• EXERCISE INSTRUCTIONS: The whole listing below is to be returned without alteration.

━━━━━ DATASET ENTRIES

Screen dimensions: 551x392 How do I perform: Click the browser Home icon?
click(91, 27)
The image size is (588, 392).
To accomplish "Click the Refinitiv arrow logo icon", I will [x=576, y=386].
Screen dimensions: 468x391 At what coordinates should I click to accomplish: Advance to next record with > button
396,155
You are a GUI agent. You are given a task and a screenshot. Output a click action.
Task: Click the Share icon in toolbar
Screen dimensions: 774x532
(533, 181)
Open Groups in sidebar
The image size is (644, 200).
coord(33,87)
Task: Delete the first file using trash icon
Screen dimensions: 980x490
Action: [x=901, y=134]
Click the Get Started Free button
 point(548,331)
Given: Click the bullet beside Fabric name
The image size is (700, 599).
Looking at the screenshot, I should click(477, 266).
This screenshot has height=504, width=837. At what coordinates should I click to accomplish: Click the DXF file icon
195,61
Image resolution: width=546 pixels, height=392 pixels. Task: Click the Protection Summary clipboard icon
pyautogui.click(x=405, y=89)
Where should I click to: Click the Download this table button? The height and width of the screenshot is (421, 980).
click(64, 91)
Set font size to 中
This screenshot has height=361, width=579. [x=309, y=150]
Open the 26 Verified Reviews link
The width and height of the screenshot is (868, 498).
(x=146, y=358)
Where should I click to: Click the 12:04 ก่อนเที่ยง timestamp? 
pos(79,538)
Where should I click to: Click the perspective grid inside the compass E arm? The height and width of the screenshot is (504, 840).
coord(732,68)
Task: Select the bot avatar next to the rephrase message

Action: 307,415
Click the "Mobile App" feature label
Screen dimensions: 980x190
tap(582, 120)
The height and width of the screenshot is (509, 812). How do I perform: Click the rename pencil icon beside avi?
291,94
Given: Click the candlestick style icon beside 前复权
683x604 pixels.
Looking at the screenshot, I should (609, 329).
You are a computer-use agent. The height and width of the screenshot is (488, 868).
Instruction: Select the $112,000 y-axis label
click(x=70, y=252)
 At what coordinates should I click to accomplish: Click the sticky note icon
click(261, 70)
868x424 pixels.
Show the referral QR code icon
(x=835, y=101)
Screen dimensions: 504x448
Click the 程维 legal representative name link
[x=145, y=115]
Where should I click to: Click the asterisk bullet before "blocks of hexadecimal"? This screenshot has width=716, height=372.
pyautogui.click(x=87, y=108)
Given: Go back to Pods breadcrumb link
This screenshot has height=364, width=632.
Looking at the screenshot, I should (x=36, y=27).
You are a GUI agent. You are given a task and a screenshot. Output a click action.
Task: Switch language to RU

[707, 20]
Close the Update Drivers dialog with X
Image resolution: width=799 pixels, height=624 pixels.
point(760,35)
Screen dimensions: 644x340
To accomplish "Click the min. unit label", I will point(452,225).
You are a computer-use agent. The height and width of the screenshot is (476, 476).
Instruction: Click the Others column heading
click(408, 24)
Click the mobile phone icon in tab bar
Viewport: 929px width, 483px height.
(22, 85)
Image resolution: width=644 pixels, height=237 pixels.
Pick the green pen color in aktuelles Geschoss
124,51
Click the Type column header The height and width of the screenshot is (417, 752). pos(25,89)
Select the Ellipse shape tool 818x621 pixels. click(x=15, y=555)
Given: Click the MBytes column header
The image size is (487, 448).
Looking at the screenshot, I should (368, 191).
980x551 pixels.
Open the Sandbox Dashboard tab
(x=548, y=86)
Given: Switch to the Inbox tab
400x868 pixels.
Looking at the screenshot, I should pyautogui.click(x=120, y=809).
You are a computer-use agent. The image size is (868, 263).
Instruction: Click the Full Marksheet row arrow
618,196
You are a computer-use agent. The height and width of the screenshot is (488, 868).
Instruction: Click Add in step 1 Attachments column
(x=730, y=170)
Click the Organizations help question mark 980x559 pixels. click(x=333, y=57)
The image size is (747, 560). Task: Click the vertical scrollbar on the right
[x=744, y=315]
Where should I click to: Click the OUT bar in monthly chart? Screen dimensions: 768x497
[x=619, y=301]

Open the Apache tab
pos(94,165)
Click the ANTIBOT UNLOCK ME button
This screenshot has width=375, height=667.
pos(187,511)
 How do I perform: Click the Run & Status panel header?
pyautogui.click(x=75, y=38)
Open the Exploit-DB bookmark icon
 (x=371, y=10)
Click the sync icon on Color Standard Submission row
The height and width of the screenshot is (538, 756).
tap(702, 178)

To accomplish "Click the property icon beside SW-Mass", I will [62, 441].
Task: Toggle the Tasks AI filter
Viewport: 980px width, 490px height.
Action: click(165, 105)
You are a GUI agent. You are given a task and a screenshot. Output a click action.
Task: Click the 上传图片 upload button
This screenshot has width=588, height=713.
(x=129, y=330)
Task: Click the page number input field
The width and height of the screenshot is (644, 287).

━━━━━━━━━━

• ANSWER:
Screen dimensions: 551x392 How do I perform: Click the browser Home icon?
click(91, 27)
The image size is (588, 392).
To accomplish "Click the Refinitiv arrow logo icon", I will [x=576, y=386].
Screen dimensions: 468x391 At what coordinates should I click to accomplish: Advance to next record with > button
396,155
You are a GUI agent. You are given a task and a screenshot. Output a click action.
Task: Click the Share icon in toolbar
Screen dimensions: 774x532
(533, 181)
Open Groups in sidebar
The image size is (644, 200).
coord(33,87)
Task: Delete the first file using trash icon
Screen dimensions: 980x490
Action: [x=901, y=134]
Click the Get Started Free button
 point(548,331)
Given: Click the bullet beside Fabric name
The image size is (700, 599).
Looking at the screenshot, I should click(477, 266).
This screenshot has height=504, width=837. At what coordinates should I click to accomplish: Click the DXF file icon
195,61
Image resolution: width=546 pixels, height=392 pixels. Task: Click the Protection Summary clipboard icon
pyautogui.click(x=405, y=89)
Where should I click to: Click the Download this table button? The height and width of the screenshot is (421, 980).
click(64, 91)
Set font size to 中
This screenshot has height=361, width=579. [x=309, y=150]
Open the 26 Verified Reviews link
The width and height of the screenshot is (868, 498).
(x=146, y=358)
Where should I click to: Click the 12:04 ก่อนเที่ยง timestamp? 
pos(79,538)
Where should I click to: Click the perspective grid inside the compass E arm? The height and width of the screenshot is (504, 840).
coord(732,68)
Task: Select the bot avatar next to the rephrase message

Action: 307,415
Click the "Mobile App" feature label
Screen dimensions: 980x190
tap(582, 120)
The height and width of the screenshot is (509, 812). How do I perform: Click the rename pencil icon beside avi?
291,94
Given: Click the candlestick style icon beside 前复权
683x604 pixels.
Looking at the screenshot, I should (609, 329).
You are a computer-use agent. The height and width of the screenshot is (488, 868).
Instruction: Select the $112,000 y-axis label
click(x=70, y=252)
 At what coordinates should I click to accomplish: Click the sticky note icon
click(261, 70)
868x424 pixels.
Show the referral QR code icon
(x=835, y=101)
Screen dimensions: 504x448
Click the 程维 legal representative name link
[x=145, y=115]
Where should I click to: Click the asterisk bullet before "blocks of hexadecimal"? This screenshot has width=716, height=372.
pyautogui.click(x=87, y=108)
Given: Go back to Pods breadcrumb link
This screenshot has height=364, width=632.
Looking at the screenshot, I should (x=36, y=27).
You are a GUI agent. You are given a task and a screenshot. Output a click action.
Task: Switch language to RU

[707, 20]
Close the Update Drivers dialog with X
Image resolution: width=799 pixels, height=624 pixels.
point(760,35)
Screen dimensions: 644x340
To accomplish "Click the min. unit label", I will point(452,225).
You are a computer-use agent. The height and width of the screenshot is (476, 476).
Instruction: Click the Others column heading
click(408, 24)
Click the mobile phone icon in tab bar
Viewport: 929px width, 483px height.
(22, 85)
Image resolution: width=644 pixels, height=237 pixels.
Pick the green pen color in aktuelles Geschoss
124,51
Click the Type column header The height and width of the screenshot is (417, 752). pos(25,89)
Select the Ellipse shape tool 818x621 pixels. click(x=15, y=555)
Given: Click the MBytes column header
The image size is (487, 448).
Looking at the screenshot, I should (368, 191).
980x551 pixels.
Open the Sandbox Dashboard tab
(x=548, y=86)
Given: Switch to the Inbox tab
400x868 pixels.
Looking at the screenshot, I should pyautogui.click(x=120, y=809).
You are a computer-use agent. The image size is (868, 263).
Instruction: Click the Full Marksheet row arrow
618,196
You are a computer-use agent. The height and width of the screenshot is (488, 868).
Instruction: Click Add in step 1 Attachments column
(x=730, y=170)
Click the Organizations help question mark 980x559 pixels. click(x=333, y=57)
The image size is (747, 560). Task: Click the vertical scrollbar on the right
[x=744, y=315]
Where should I click to: Click the OUT bar in monthly chart? Screen dimensions: 768x497
[x=619, y=301]

Open the Apache tab
pos(94,165)
Click the ANTIBOT UNLOCK ME button
This screenshot has width=375, height=667.
pos(187,511)
 How do I perform: Click the Run & Status panel header?
pyautogui.click(x=75, y=38)
Open the Exploit-DB bookmark icon
 (x=371, y=10)
Click the sync icon on Color Standard Submission row
The height and width of the screenshot is (538, 756).
tap(702, 178)

To accomplish "Click the property icon beside SW-Mass", I will [62, 441].
Task: Toggle the Tasks AI filter
Viewport: 980px width, 490px height.
Action: click(165, 105)
You are a GUI agent. You are given a task and a screenshot. Output a click action.
Task: Click the 上传图片 upload button
This screenshot has width=588, height=713.
(x=129, y=330)
Task: Click the page number input field
The width and height of the screenshot is (644, 287).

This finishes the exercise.